Entries taken from a collection
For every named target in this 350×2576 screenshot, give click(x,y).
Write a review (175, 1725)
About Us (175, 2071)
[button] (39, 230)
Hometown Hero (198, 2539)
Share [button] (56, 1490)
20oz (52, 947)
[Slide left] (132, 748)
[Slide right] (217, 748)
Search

==

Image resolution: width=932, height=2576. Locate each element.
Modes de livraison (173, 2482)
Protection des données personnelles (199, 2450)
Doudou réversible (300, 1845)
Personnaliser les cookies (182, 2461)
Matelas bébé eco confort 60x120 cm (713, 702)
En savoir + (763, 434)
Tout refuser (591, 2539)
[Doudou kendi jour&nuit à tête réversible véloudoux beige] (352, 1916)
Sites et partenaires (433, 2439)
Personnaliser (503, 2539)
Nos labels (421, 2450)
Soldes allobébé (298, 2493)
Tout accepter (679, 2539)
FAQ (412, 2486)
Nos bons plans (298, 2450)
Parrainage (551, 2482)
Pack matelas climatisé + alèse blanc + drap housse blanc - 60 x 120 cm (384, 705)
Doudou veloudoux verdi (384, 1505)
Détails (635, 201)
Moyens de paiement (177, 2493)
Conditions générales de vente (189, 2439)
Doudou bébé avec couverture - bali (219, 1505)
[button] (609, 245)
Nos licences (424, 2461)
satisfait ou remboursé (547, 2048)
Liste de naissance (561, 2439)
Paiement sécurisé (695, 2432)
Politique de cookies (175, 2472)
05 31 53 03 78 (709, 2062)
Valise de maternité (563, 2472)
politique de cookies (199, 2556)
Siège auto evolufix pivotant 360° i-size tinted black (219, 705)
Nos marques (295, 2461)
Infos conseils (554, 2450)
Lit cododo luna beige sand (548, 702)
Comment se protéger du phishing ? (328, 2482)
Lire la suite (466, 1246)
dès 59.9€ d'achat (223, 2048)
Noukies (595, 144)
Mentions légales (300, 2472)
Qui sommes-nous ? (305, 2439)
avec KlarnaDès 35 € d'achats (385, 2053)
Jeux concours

[Exercise prompt]
Give only the number of lines in the preceding data that include the word "avec".

[Response]
2